How powerful were the responses of these individual artists in 'Painting Black Power" (Dana Chandler, Elizabeth Catlett, Philip Lindsay Mason, Archibald Motley) as tools of "expression and documentation"? How do these responses differ ?
PAINTING 'BLACK POWER' (1963 - 1972)
PAINTING 'BLACK POWER' (1963 - 1972)
An excerpt from 'The art of Black Power then and now, in 'Soul of a Nation' by Queen Esther, Brooklyn Based, September 19, 2018, Updated Sept. 10, 2018 at 6:24am
"In 1966, Stokely Carmichael (now Kwame Ture), the national chairman of the Student Nonviolent Coordinating Committee and a staunch adherent of the Reverend Dr. Martin Luther King Jr’s nonviolent philosophy, coined the phrase Black Power after an especially harrowing student march that ended in Greenwood, Mississippi.

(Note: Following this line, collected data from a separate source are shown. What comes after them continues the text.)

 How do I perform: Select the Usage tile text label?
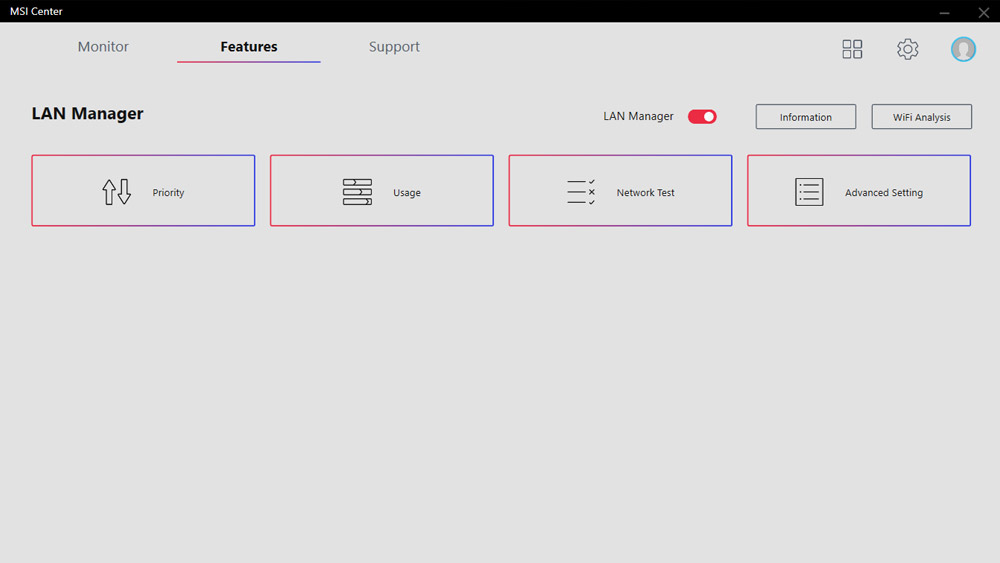(407, 193)
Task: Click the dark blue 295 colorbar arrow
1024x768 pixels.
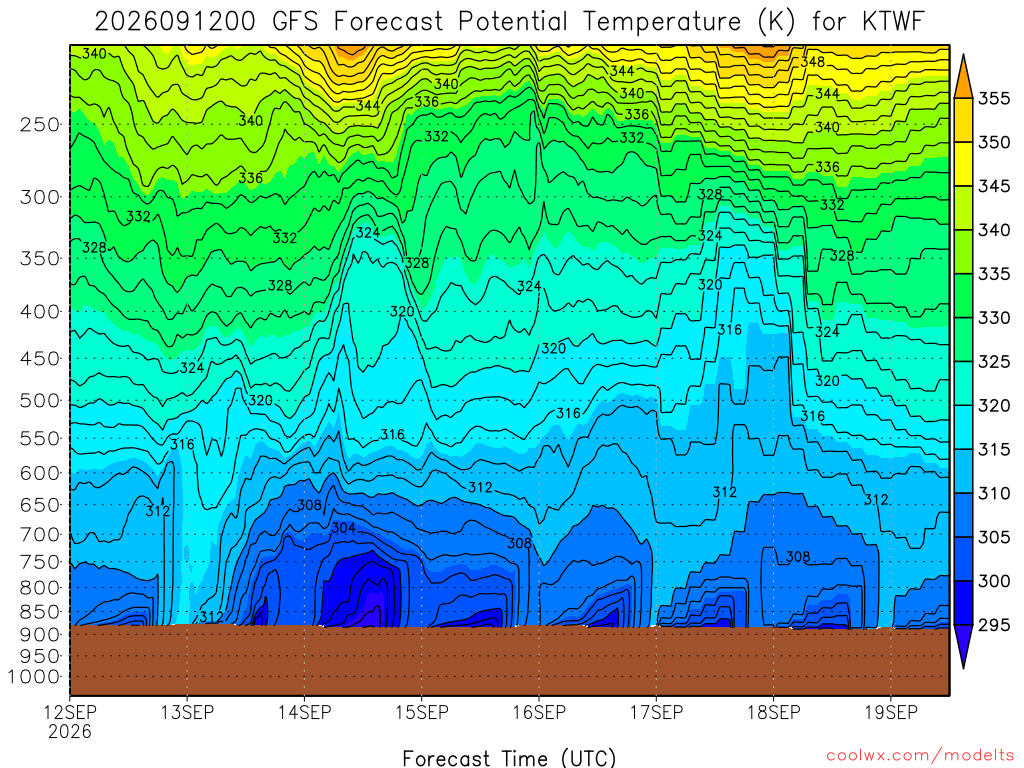Action: (x=963, y=647)
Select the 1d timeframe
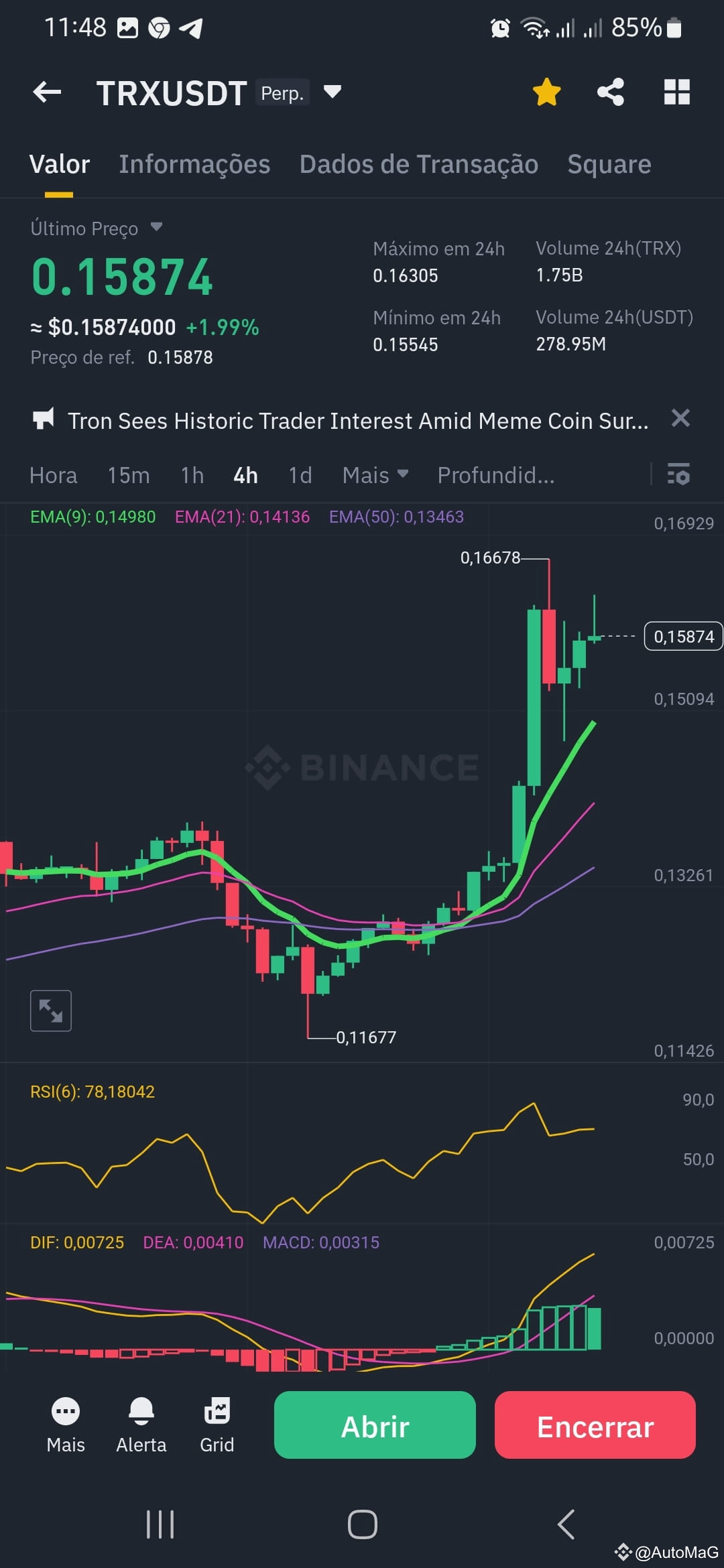Viewport: 724px width, 1568px height. pyautogui.click(x=300, y=475)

Although both black and white conservatives and moderates were shocked by the Howard University undergrad’s subversive speech—Dr. King called it “an unfortunate choice of words—to some, it made a lot of sense. The laws that federal, state and local governments diligently crafted to deprive African captives of their basic human rights were expanded and strengthened during Reconstruction and solidified in later decades to more thoroughly disenfranchise all people of color from every aspect of society. They did this while turning a blind eye to the millions of African-American men, women and children who were terrorized, lynched, murdered, raped, unjustly incarcerated and driven from their homes.

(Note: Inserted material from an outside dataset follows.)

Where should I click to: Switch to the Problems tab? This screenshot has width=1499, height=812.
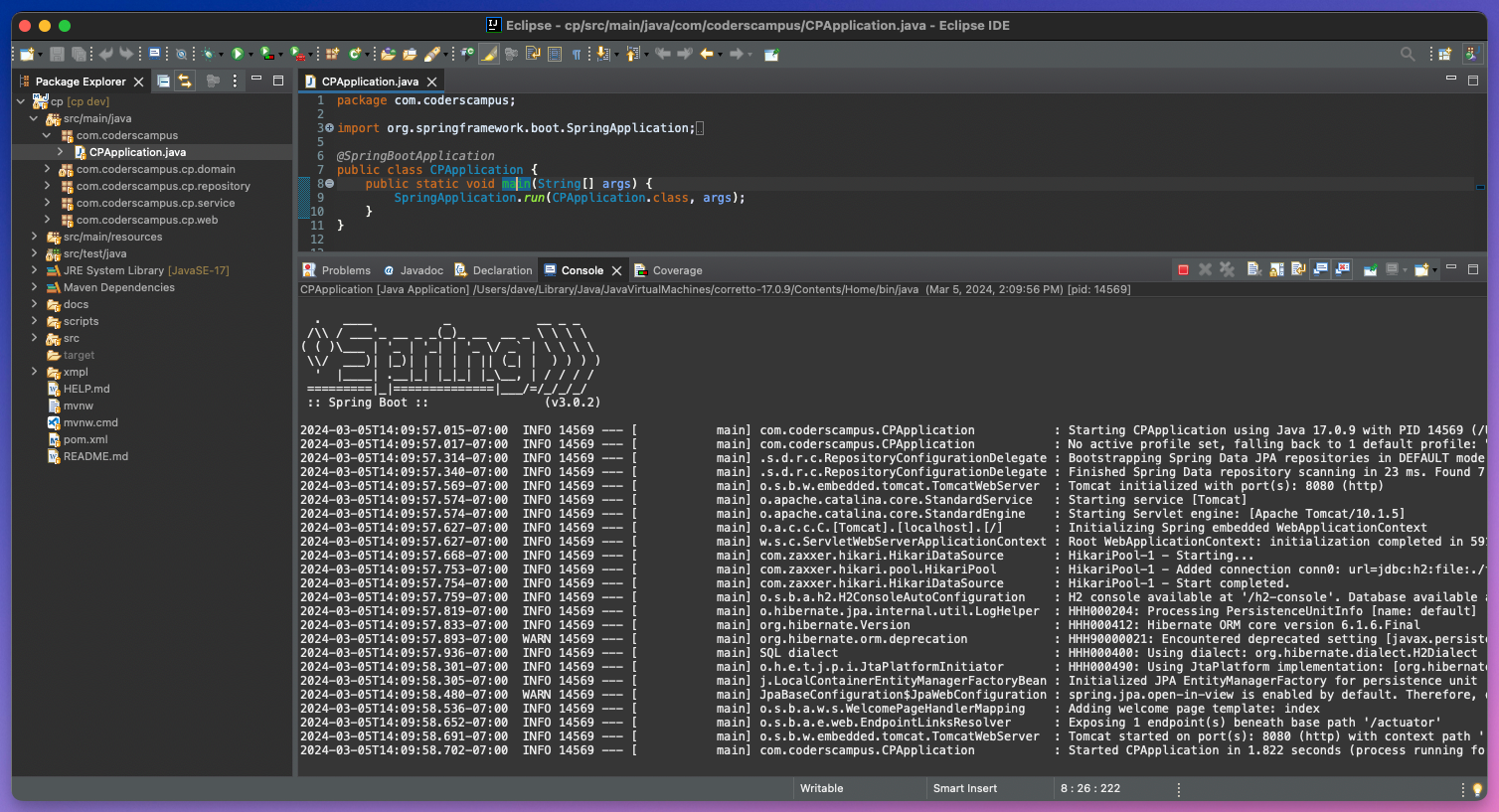coord(345,270)
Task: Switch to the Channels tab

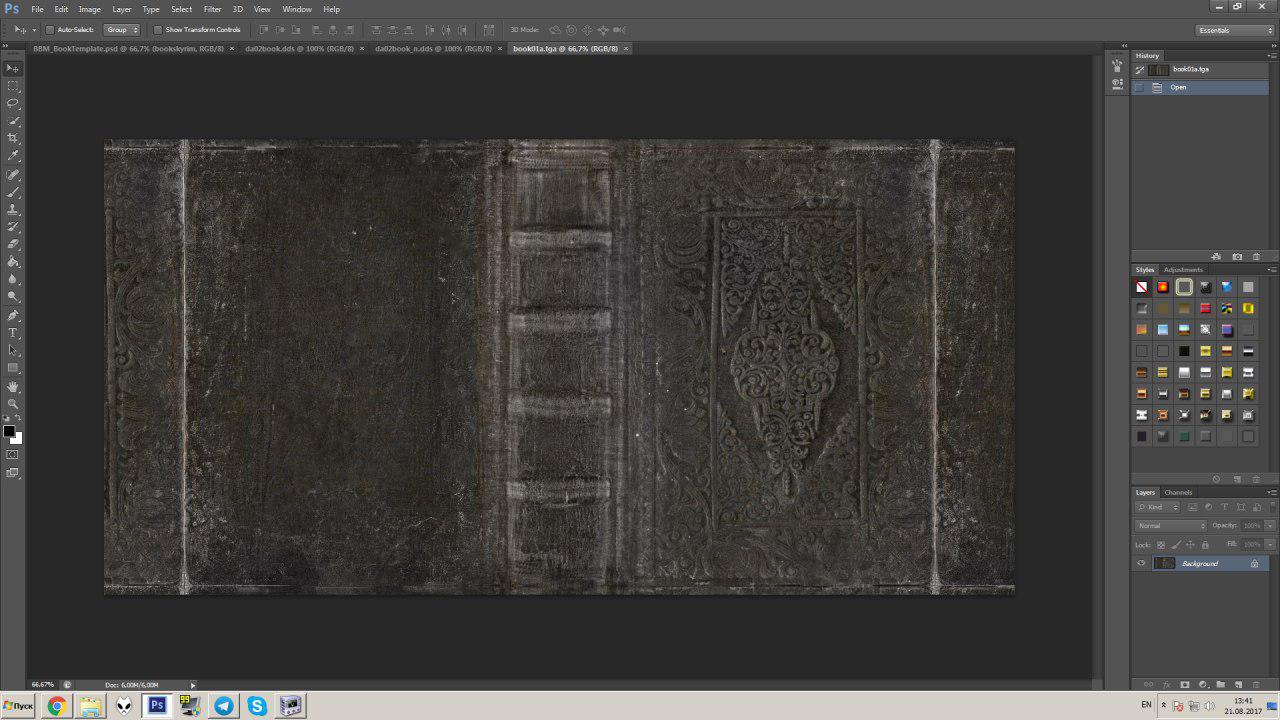Action: 1178,492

In his 1968 book Black Power: The Politics of Liberation, Mr. Ture defines Black Power as “a call for black people in this country to unite, to recognize their heritage, to build a sense of community—it is a call for black people to define their own goals, to lead their own organizations.” His ideas echoed that of pan-Africanist Marcus Garvey, a proponent of black self-reliance. Impatient for immediate change in the wake of sweeping civil rights advances as injustice and institutionalized racism flourished, a younger generation embraced this phrase. It also took flight internationally with African revolutionaries and the separatist movement that ignited the African diaspora in the early 20th century was reborn. Black self-reliance was a key element that allowed for survival within an inherently racist system and literally, to paraphrase some old Southern black folk I know, made a way out of no way."
PAINTING 'BLACK POWER', cont.
# 1. Jacob Lawrence, Bar and Grill (1941)

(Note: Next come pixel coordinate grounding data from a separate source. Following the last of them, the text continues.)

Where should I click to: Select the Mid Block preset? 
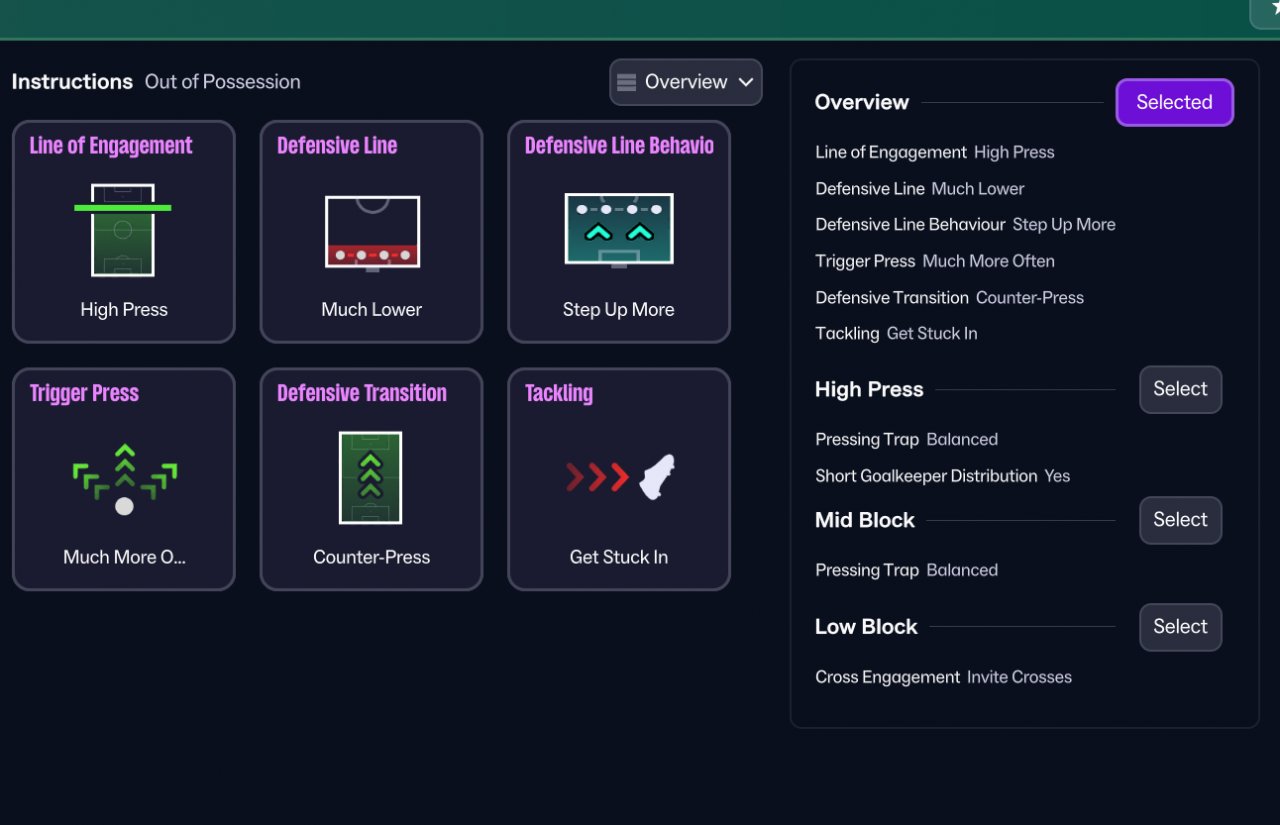coord(1180,520)
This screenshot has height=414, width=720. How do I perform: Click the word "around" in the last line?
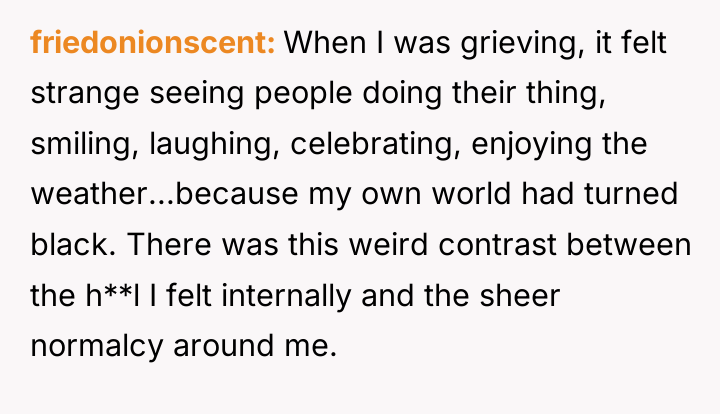pyautogui.click(x=224, y=346)
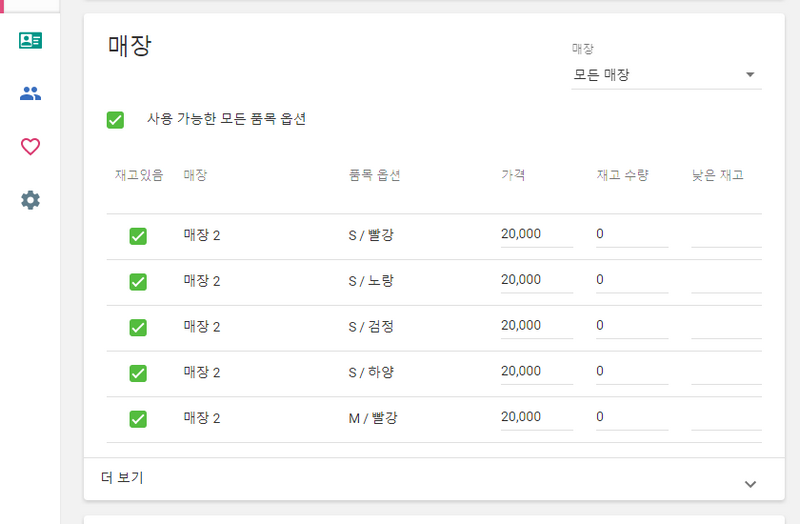
Task: Toggle in-stock checkbox for S / 검정
Action: [138, 327]
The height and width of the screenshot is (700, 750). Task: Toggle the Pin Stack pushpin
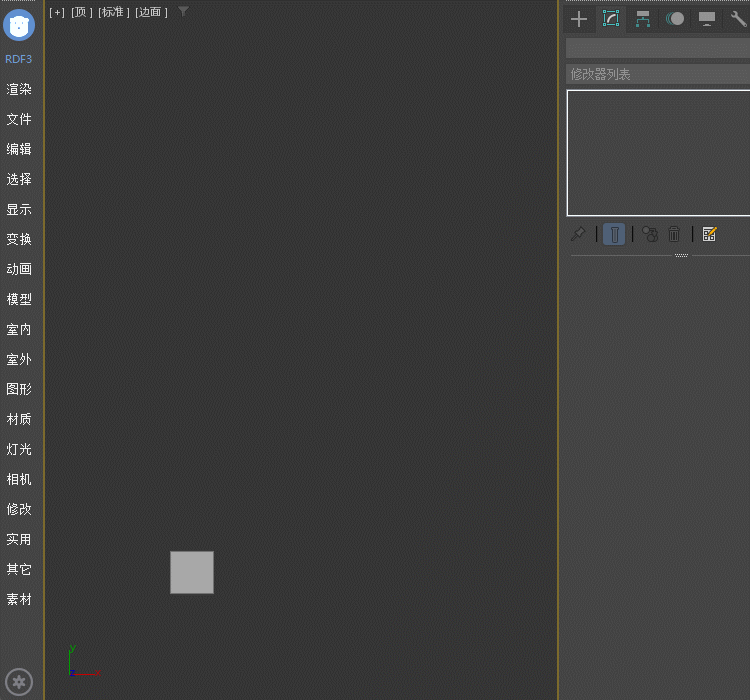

"Jacob Lawrence painted this scene after a visit to New Orleans in 1941. Though he had been told stories of the South and even depicted them in the numerous canvases of his Migration series, this was the first time he had been faced head-on with the realities of the heightened racism and Jim Crow laws of the South. His mother was from Virginia and his father from South Carolina, but he had never experienced life in the South firsthand—having grown up mainly in the New York neighborhood of Harlem."
#2. David Driskell, Behold Thy Son, 1956
"David C. Driskell had just moved to the South only weeks after the infamous lynching of 14-year-old Emmett Till. Knowing the power of art to “stir the consciousness of a people,” he painted Behold thy Son in response to that horrifying event. Drawing on religious iconography and symbols from paintings of the crucifixion of Christ and the Pieta, Driskell evokes themes of innocent sacrifice in his emotional and jarring work.
# 3.Charles Henry Alston, Walking, 1958
"Alston was inspired by the bus boycott in Montgomery, Alabama to paint his striking abstract scene entitled Walking. Rather than painting one of the more well-known figures of the movement—such as Rosa Parks or Martin Luther King Jr.—he chose to focus his scene on the nondescript forms of women and children who walked to work and school day after day in protest of the segregated city buses. It was these boycotters themselves who comprised the backbone of the movement, though they are often overlooked in favor of more prominent activists and leaders.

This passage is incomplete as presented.